→ **BRIEF**
After locating the line with "Open Advanced options via the gear icon" in the records below, print it and every line after it exactly.

→ **DATA FOR THIS TASK**
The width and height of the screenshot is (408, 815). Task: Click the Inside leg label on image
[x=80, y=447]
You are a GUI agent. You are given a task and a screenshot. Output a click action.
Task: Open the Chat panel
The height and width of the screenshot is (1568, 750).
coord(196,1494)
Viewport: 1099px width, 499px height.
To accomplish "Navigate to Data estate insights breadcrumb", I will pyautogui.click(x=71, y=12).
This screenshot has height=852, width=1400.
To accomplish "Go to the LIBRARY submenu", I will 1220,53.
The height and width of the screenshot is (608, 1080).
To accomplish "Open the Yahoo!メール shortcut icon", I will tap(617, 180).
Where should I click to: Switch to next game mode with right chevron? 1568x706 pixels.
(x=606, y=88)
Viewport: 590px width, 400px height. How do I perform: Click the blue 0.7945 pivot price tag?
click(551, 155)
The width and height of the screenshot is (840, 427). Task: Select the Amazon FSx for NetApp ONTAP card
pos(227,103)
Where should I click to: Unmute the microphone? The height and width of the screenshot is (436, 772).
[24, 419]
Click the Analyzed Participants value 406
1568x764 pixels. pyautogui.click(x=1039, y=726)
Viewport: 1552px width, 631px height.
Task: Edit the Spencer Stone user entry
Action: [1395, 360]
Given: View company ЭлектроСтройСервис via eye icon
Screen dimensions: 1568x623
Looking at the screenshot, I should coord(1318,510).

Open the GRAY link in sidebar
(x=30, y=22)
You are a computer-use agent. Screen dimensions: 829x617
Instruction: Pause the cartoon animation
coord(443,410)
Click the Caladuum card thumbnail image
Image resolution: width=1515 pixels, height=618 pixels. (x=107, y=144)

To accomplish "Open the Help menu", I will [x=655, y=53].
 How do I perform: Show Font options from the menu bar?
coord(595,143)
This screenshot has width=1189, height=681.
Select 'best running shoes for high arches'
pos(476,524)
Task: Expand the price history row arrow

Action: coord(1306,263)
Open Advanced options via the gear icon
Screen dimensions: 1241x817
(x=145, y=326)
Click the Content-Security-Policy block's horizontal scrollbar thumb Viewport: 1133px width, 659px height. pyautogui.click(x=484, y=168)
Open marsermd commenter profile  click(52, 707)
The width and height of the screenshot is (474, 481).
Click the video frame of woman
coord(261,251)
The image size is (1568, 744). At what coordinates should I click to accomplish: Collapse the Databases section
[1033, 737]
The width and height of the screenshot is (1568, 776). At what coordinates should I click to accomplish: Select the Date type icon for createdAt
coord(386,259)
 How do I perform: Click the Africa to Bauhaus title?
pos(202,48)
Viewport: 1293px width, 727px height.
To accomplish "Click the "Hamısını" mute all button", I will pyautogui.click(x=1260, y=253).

→ **RESULT OF THIS TASK**
Open Advanced options via the gear icon
Screen dimensions: 1241x817
(x=145, y=326)
Click the Content-Security-Policy block's horizontal scrollbar thumb Viewport: 1133px width, 659px height. pyautogui.click(x=484, y=168)
Open marsermd commenter profile  click(52, 707)
The width and height of the screenshot is (474, 481).
Click the video frame of woman
coord(261,251)
The image size is (1568, 744). At what coordinates should I click to accomplish: Collapse the Databases section
[1033, 737]
The width and height of the screenshot is (1568, 776). At what coordinates should I click to accomplish: Select the Date type icon for createdAt
coord(386,259)
 How do I perform: Click the Africa to Bauhaus title?
pos(202,48)
Viewport: 1293px width, 727px height.
To accomplish "Click the "Hamısını" mute all button", I will pyautogui.click(x=1260, y=253).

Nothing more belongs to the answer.